Having eliminated the final obstacle to his survival and escape plan Martin assumed the positions of both captain and pilot of the San Jerónimo. Thus, he was in a position to control his own destiny and avoid the fate that surely awaited him in Cebu. He may have considered life as a pirate or re-establishing his Portuguese identity and offering his services to Portuguese commercial and military interests in Asia. Unfortunately for him factions within the crew – mutineers, loyalists, and undecideds – remained at odds and it didn’t help that Martin argued with and lost the support of key personnel.

A third uprising occurred on July 21 while Martin and 26 crewmen were ashore at Ujelang Atoll in the Marshall Islands (2,600 miles from the Philippines). Disgruntled rebels, who took control  of the ship, were coerced into negotiating with Martin who held ashore two sails and critical nautical equipment. A bargain was struck: sails and nautical equipment for food and water. The San Jerónimo continued on to Cebu. Martin and company were marooned in Micronesia and, subsequently, lost in the dense fog of history.

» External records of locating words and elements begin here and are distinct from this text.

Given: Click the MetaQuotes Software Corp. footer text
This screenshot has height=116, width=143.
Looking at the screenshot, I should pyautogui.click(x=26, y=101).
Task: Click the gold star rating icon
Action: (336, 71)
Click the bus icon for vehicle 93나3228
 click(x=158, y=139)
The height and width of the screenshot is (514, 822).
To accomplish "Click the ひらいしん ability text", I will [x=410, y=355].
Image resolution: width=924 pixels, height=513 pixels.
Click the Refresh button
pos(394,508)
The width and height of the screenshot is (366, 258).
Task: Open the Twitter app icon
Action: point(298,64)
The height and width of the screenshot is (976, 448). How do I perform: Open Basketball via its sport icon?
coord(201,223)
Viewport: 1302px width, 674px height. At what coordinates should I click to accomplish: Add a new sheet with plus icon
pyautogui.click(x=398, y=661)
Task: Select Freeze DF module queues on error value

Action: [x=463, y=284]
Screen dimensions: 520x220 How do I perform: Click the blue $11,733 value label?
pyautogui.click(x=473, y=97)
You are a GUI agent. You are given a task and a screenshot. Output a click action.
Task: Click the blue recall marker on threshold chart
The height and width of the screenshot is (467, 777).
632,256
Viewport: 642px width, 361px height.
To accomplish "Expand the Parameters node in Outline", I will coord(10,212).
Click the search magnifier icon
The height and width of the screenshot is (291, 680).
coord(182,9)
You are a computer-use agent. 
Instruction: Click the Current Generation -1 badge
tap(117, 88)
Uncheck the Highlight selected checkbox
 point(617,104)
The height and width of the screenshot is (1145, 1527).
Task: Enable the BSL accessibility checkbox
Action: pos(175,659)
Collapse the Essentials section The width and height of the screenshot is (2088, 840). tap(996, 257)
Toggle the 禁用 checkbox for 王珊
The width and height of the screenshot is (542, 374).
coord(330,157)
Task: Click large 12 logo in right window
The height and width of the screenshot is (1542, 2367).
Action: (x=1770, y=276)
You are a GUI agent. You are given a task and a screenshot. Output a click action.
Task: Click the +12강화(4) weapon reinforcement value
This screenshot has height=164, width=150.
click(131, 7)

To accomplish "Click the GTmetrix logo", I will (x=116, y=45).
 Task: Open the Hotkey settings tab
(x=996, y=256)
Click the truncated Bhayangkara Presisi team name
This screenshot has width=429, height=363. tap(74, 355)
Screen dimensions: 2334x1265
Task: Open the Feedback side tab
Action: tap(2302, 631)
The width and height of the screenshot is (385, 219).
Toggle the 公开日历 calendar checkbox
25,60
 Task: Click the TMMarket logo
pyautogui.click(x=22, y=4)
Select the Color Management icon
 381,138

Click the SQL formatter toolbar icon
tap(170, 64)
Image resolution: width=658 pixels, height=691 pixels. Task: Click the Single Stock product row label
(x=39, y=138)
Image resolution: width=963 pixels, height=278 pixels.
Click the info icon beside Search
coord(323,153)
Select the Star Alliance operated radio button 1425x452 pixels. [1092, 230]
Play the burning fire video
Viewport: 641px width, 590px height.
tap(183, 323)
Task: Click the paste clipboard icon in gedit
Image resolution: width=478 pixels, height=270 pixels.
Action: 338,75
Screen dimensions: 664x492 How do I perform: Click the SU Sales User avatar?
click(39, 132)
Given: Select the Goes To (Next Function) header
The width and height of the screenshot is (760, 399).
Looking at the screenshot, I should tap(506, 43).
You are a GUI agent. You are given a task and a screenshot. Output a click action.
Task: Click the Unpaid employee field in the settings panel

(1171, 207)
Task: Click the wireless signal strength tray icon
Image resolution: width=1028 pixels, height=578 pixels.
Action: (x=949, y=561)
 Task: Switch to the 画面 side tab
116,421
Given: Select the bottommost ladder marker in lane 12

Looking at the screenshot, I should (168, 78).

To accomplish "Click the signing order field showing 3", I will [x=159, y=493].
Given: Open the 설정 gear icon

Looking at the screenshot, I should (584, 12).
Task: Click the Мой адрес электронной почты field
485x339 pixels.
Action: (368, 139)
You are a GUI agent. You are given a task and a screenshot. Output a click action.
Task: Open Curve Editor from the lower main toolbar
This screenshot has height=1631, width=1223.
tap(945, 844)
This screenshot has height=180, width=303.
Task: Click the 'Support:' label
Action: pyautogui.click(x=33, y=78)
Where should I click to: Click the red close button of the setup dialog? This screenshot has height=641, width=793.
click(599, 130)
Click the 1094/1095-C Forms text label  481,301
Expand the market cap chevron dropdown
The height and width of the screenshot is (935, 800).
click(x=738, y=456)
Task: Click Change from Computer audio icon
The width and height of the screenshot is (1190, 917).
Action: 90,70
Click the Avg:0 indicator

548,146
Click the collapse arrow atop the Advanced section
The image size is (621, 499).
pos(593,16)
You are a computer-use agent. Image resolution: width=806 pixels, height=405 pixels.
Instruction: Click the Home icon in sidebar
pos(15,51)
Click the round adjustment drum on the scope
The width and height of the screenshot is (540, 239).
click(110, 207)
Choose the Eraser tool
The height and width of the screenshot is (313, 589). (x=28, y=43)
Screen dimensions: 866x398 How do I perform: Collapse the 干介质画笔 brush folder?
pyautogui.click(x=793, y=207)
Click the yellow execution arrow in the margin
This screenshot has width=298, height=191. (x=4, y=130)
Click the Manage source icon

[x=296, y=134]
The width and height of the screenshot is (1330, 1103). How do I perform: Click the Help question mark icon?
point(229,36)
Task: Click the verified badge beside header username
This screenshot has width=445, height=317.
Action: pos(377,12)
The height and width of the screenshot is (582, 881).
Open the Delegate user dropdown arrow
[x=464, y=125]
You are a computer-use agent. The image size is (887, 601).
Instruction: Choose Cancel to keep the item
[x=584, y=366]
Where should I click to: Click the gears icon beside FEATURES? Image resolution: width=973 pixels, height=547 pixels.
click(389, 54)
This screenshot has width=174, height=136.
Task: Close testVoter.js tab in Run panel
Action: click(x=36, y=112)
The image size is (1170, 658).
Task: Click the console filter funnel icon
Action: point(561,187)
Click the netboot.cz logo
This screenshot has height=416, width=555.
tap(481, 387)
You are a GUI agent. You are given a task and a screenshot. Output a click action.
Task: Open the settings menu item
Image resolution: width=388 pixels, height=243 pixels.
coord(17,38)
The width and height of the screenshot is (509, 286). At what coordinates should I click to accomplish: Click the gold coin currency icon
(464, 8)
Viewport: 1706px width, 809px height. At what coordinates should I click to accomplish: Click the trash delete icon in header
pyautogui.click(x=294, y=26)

There is some evidence to suggest that Martin may have settled down to live among island natives, was picked up by a passing vessel, or used a large parao (outrigger boat) to relocate him elsewhere. These and other explanations for his disappearance were mentioned by Andrés Reséndez, a distinguished history professor at the University of California at Davis, in his widely acclaimed book Conquering the Pacific: An Unknown Mariner and the Final Great Voyage of the Age of Discovery, published in 2021, which formed the basis for this article. We are indebted to him for rescuing Martin from oblivion and giving him well deserved credit for a monumental achievement.

The significance of Martin’s round trip in the Pacific is that for two centuries Spanish fleets annually retraced the same route, bringing wealth to Spain and assorted products to its foreign possessions. It should not be overlooked that as a free professional man of some distinction he had more agency than any of the better-known descendants of sub-Saharan Africans often portrayed as explorers (e.g., Matthew Henson, James Beckwourth, Juan Garrido). He was an exemplary pilot who out of desperation became a renegade ship’s captain but who nonetheless trailblazed the vuelta which had demonstrable far-ranging, long-term economic repercussions. Small wonder some writers have begun calling Martin the “Columbus of the Pacific” (he also visited and named islands during his travels which impacted mapmaking).

When asked by an interviewer why he focused on Martin in his book, Prof. Reséndez indicated he wanted to help “undo the historical unfairness” done to him and that it was astounding that “only specialists in the early history of the Pacific ever knew Martin existed.” He reflected:

“As the world’s center of gravity is constantly pivoting to the Pacific, we need to understand how it all started. Not with the legendary voyages of Captain James Cook as people often say, but with a sailor completely erased from history.”